The swimmer has a few special moves, such as rolling and looping. She can also grab onto the back of larger sea creatures and follow them as they seek out lunch. These journeys take us through coral reefs, dappled with sunlight and contrast, great rays beaming through underwater foliage.
The diver is on a quest, which soon reveals itself in the form of an underwater drone, a machine that can ping out sonar waves and highlight progression and story clues. Seeking out the drones reveals basic puzzles that then open up new areas to explore.
"There are magical spaces. It becomes this surreal adventure."
"All the puzzles are encouraging players to explore," says Nava. "We want you to find the secrets in that space, and then you’ll be able to progress. There are no cut-scenes or narration. Every player should have their own interpretation of what happens and who the diver is."
These puzzles also lead the player to big story beats including ancient underwater structures as well as others that seem futuristic. In the early demo, there's also a mysterious underwater 'lake' that takes the player on a short mystical journey. Other special moments include joining a rapid stream teeming with a disorientating array of sea life.
"There are magical spaces in the game and it becomes this surreal adventure," adds Nava. "I think that's going to be surprising to people who might have perceived it so far is as kind of this serene, meditative underwater experience. But what’s exciting to me is that there are several moments in the game where you’ll have these unexpected areas to discover."
From time to time, a shadow of peril falls upon the player. A shark flits in and out of view. Undoubtedly, this is leading up to something scary. But even these early introductions are alarming, a hint of darkness in what is otherwise a panorama of shimmering light.

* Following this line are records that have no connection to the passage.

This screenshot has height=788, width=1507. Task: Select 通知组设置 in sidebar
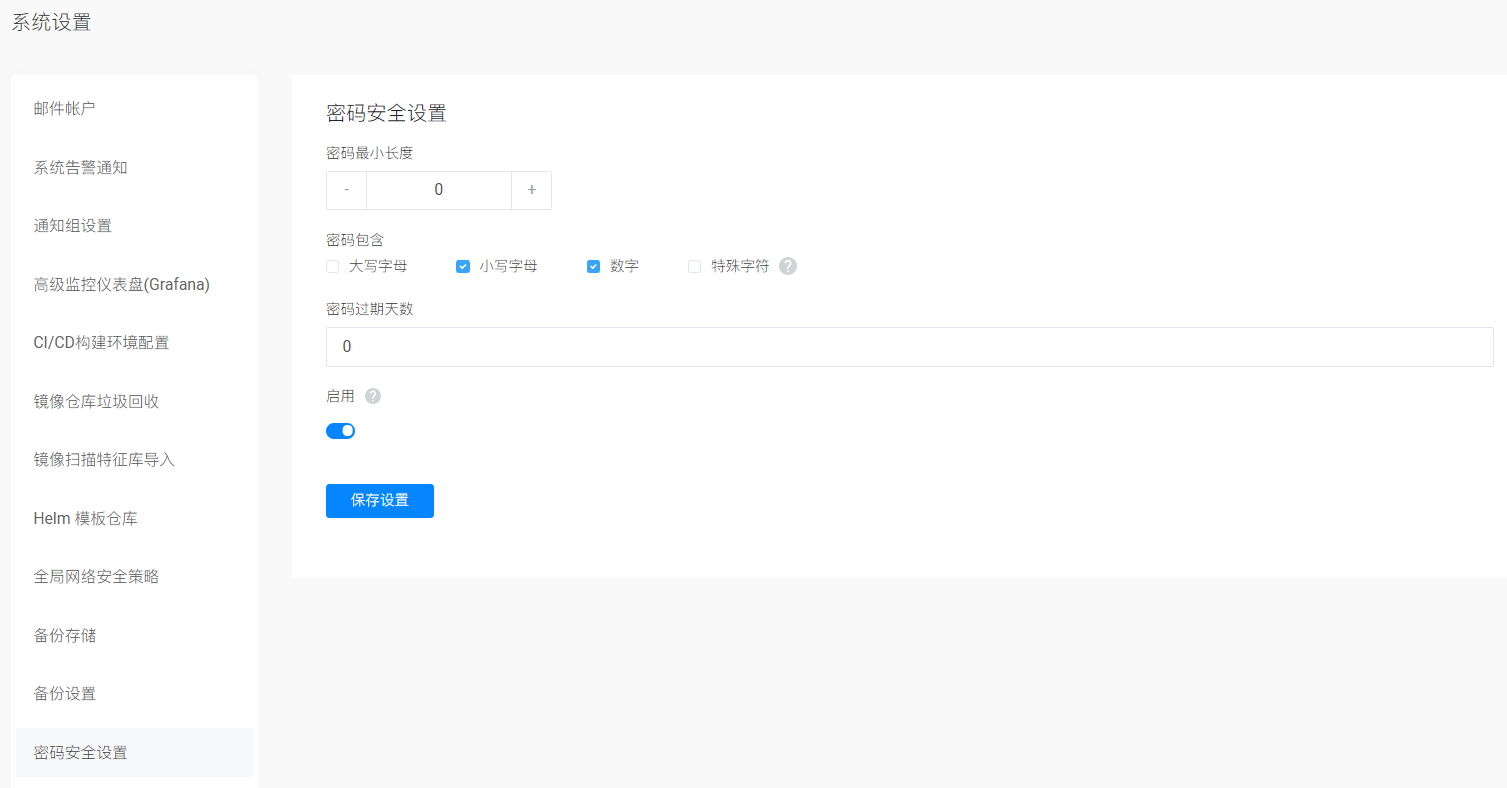pos(73,226)
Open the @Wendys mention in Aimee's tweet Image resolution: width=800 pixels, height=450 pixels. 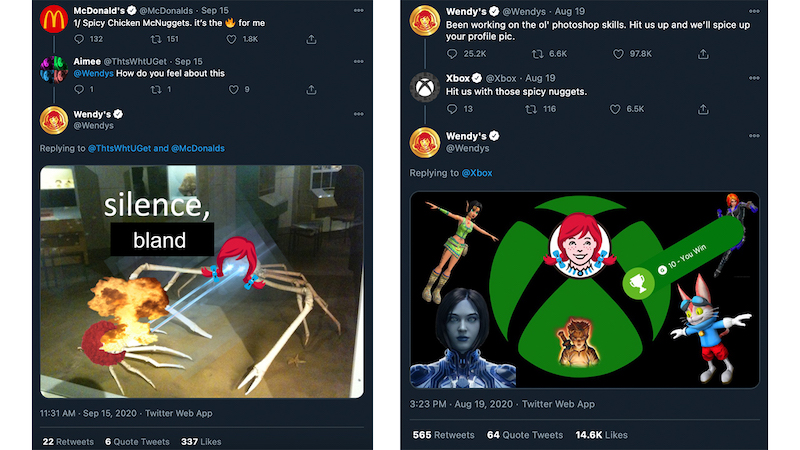tap(91, 72)
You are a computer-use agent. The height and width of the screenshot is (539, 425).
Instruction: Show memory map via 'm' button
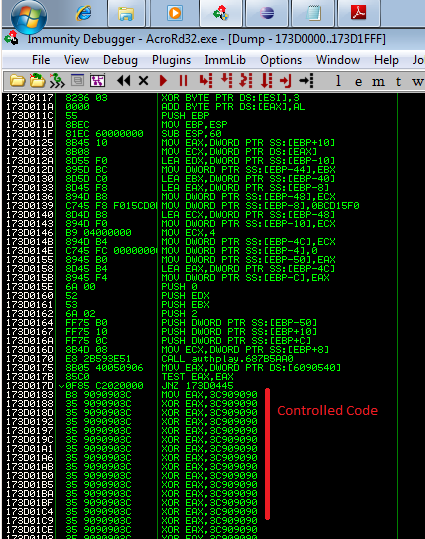(x=378, y=82)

"We’ve had players play the game a couple of times, and every time they go through, they still jump when the shark appears, even though they know it’s coming," says Nava. "We have these deep, dark spaces. When you go into them, the diver will turn on her headlights. You discover shapes in the darkness. There are more clues in these off-the-beaten-path areas, to tell the player about what’s happened in this world."

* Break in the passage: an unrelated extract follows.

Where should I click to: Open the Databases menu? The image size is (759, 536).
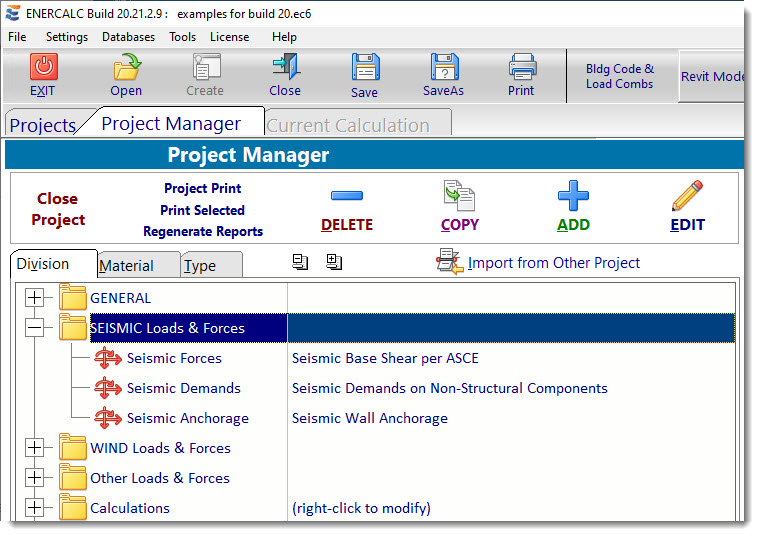128,37
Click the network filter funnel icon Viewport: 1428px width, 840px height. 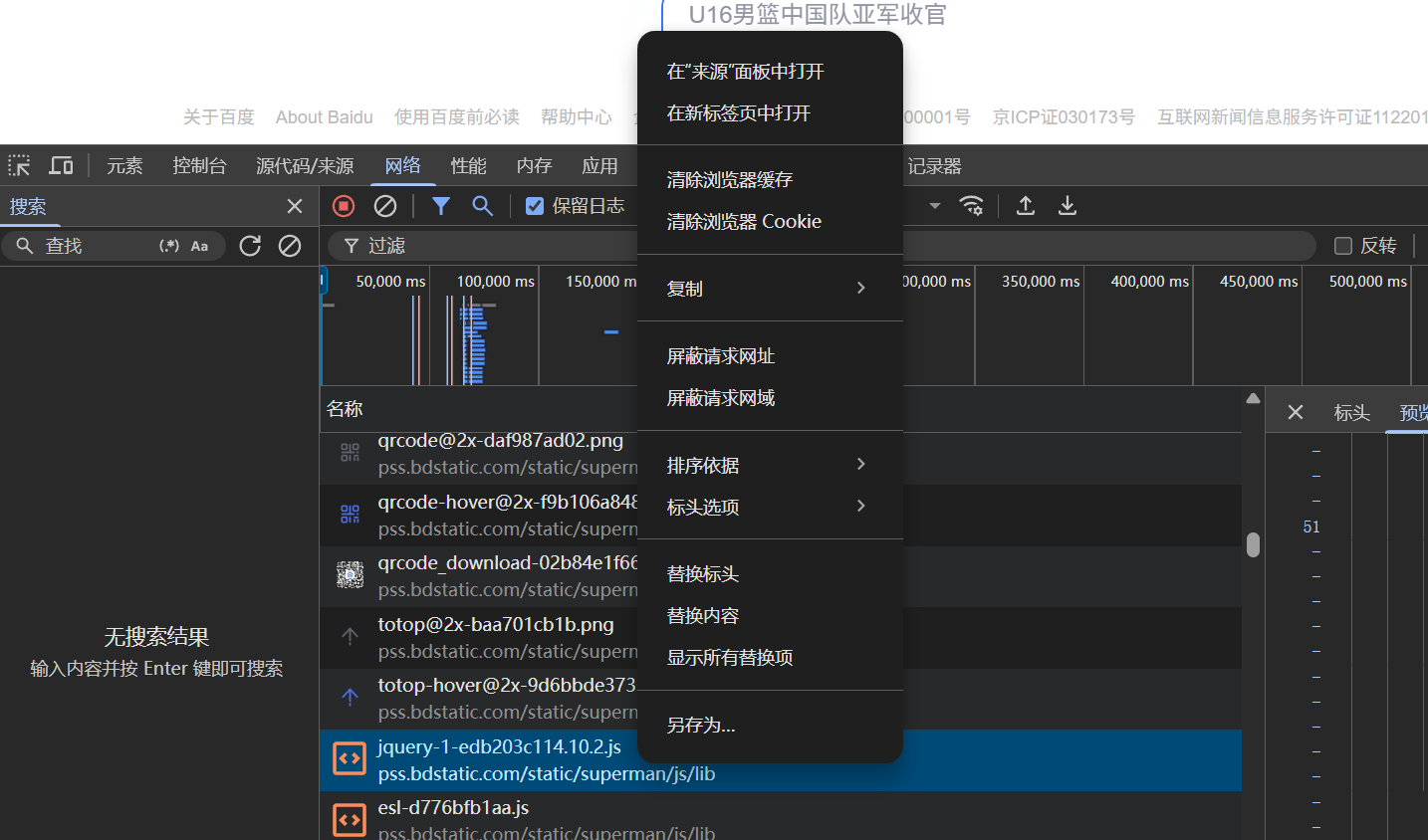[x=441, y=206]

Mystic symbolism, rather than language, help tell the story, as the diver discovers hieroglyphs etched into sunken buildings. Other discoveries give the diver new powers, though there are no clumsy upgrade trees. The player simply finds these new abilities, like extra speed, and plays with them.
There's fun to be had just by mooching around in each of the large areas. This is one of those games that you play once, then twice, and then you watch your friends play.

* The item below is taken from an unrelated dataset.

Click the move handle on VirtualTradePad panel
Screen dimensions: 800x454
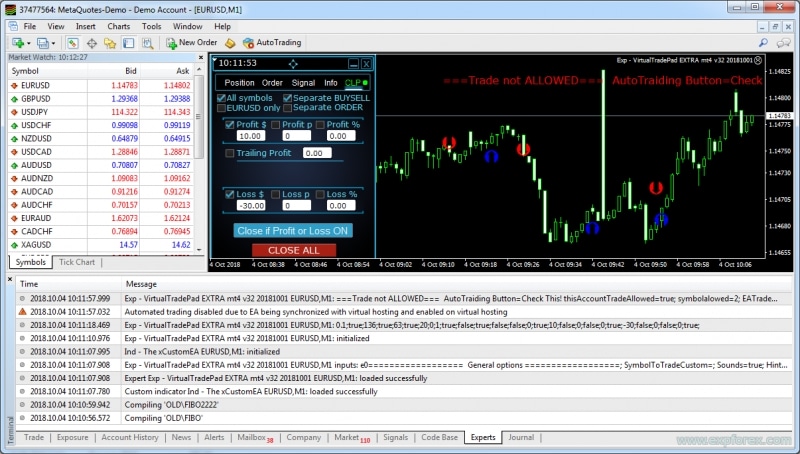tap(293, 63)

Abzu is based on Nava and his team's love of the ocean, and on their love of experiential games that are more about feeling than about challenge. The fun here is simply in inhabiting the space, wanting to progress but being okay with not being in any particular rush. It is another place.
"That’s one of the things that fascinates me about the ocean," he says. "You go there and you have this almost religious experience, this transformative, beautiful experience. At the same time, it’s extremely frightening and adventurous. There are so many different kinds of emotions together. Serenity and adventure. That was something we wanted to capture."